*Task requirements:*
Rewrite all the rows below, swapping "Viewport" for "Screen size" and keeping everything else the same.

*Rows:*
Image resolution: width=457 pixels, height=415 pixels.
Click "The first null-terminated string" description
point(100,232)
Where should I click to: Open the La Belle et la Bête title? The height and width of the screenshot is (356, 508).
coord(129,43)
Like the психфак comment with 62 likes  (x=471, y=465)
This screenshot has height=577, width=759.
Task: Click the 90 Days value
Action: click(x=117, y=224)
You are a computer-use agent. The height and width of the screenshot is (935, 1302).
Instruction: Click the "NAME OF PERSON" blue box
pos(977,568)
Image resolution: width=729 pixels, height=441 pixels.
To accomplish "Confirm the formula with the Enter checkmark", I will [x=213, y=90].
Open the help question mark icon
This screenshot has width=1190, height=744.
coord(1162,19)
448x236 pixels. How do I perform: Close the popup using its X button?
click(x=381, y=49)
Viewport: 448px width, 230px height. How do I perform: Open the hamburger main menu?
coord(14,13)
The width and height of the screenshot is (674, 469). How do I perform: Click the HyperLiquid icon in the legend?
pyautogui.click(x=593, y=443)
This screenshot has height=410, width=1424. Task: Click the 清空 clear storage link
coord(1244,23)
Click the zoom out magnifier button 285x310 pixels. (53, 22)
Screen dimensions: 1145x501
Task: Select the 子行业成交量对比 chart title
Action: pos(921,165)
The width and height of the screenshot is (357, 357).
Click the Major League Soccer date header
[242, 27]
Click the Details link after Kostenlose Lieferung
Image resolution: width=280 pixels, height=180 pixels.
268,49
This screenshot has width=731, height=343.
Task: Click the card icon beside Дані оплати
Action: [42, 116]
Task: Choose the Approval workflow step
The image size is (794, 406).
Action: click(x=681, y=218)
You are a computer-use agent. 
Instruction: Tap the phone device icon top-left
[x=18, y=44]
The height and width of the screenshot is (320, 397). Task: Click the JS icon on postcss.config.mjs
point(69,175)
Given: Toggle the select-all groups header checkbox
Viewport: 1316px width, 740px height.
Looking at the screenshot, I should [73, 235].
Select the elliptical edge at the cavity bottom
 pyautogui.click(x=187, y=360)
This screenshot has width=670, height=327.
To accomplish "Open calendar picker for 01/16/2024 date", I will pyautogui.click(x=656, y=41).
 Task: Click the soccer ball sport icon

*Written solution:*
Image resolution: width=457 pixels, height=415 pixels.
Click "The first null-terminated string" description
point(100,232)
Where should I click to: Open the La Belle et la Bête title? The height and width of the screenshot is (356, 508).
coord(129,43)
Like the психфак comment with 62 likes  (x=471, y=465)
This screenshot has height=577, width=759.
Task: Click the 90 Days value
Action: click(x=117, y=224)
You are a computer-use agent. The height and width of the screenshot is (935, 1302).
Instruction: Click the "NAME OF PERSON" blue box
pos(977,568)
Image resolution: width=729 pixels, height=441 pixels.
To accomplish "Confirm the formula with the Enter checkmark", I will [x=213, y=90].
Open the help question mark icon
This screenshot has width=1190, height=744.
coord(1162,19)
448x236 pixels. How do I perform: Close the popup using its X button?
click(x=381, y=49)
Screen size: 448px width, 230px height. How do I perform: Open the hamburger main menu?
coord(14,13)
The width and height of the screenshot is (674, 469). How do I perform: Click the HyperLiquid icon in the legend?
pyautogui.click(x=593, y=443)
This screenshot has height=410, width=1424. Task: Click the 清空 clear storage link
coord(1244,23)
Click the zoom out magnifier button 285x310 pixels. (53, 22)
Screen dimensions: 1145x501
Task: Select the 子行业成交量对比 chart title
Action: pos(921,165)
The width and height of the screenshot is (357, 357).
Click the Major League Soccer date header
[242, 27]
Click the Details link after Kostenlose Lieferung
Image resolution: width=280 pixels, height=180 pixels.
268,49
This screenshot has width=731, height=343.
Task: Click the card icon beside Дані оплати
Action: [42, 116]
Task: Choose the Approval workflow step
The image size is (794, 406).
Action: click(x=681, y=218)
You are a computer-use agent. 
Instruction: Tap the phone device icon top-left
[x=18, y=44]
The height and width of the screenshot is (320, 397). Task: Click the JS icon on postcss.config.mjs
point(69,175)
Given: Toggle the select-all groups header checkbox
Screen size: 1316px width, 740px height.
Looking at the screenshot, I should [73, 235].
Select the elliptical edge at the cavity bottom
 pyautogui.click(x=187, y=360)
This screenshot has width=670, height=327.
To accomplish "Open calendar picker for 01/16/2024 date", I will pyautogui.click(x=656, y=41).
 Task: Click the soccer ball sport icon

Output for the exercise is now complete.